Set in and around the director’s home town of Michigan, the atmospheric tale kicks off with a prologue in which a panicstricken young woman flees from home only to be killed by the invisible entity that has been stalking her. So far, so creepy.
The dread factor ratchets up as the rest of the story unfolds. After a casual dalliance, another suburban teenager (Monroe) finds herself the target of a shapeshifting spectre. The perils of promiscuity are explored as the life of the infected blonde spirals out of control. The ‘it’ of the title — a sort of sexually transmitted demon — manifests itself in various forms ranging from a naked man atop a roof to an old woman meandering around the corridors of a hospital.
Watch the trailer:
Relentlessly pursued at a languid pace by the mysterious monster, our heroine’s only chance of survival is if she passes on the eponymous curse to a new partner.

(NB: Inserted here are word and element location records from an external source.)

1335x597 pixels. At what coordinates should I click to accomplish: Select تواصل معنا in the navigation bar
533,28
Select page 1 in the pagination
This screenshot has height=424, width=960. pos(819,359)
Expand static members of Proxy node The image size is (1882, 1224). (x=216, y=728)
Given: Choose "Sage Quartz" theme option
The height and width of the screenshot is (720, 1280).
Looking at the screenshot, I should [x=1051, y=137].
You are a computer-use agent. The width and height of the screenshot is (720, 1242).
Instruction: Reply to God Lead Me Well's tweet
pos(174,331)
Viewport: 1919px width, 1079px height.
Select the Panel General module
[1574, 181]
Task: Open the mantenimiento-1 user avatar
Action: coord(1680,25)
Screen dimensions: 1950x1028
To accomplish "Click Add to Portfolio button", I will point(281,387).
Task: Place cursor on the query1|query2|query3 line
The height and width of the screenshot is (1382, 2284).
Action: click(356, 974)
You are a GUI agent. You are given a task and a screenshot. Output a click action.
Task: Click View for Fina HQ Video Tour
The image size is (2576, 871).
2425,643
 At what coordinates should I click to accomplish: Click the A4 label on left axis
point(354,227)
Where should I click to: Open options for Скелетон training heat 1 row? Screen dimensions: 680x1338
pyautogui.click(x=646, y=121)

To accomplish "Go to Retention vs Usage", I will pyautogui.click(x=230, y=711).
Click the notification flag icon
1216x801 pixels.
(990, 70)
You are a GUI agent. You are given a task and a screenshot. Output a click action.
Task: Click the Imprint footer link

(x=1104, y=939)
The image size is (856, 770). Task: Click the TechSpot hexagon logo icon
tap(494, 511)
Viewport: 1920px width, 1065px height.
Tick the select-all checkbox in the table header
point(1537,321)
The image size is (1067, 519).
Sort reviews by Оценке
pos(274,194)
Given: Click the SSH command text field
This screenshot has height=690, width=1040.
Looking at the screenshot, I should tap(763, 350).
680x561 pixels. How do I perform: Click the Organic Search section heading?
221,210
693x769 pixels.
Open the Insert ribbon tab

Making bravura use of screen space and depth of field, Mitchell forgoes rote "boo!" tactics, opting instead to enhance the pervading feeling of paranoia and entrapment. The spectator is constantly urged to examine the edges of the frame for signs of menace.
Among the standout set pieces are a 360-degree pan across the hallway of a school and the elaborate encounter in an unused swimming pool where the protagonist and a group of her sympathetic friends strive to destroy the apparition.
The performances by the fresh-faced newcomers are spot on. In addition, the discordant electronic soundscape designed by musician Disasterpeace (real name: Rich Vreeland) packs a wallop.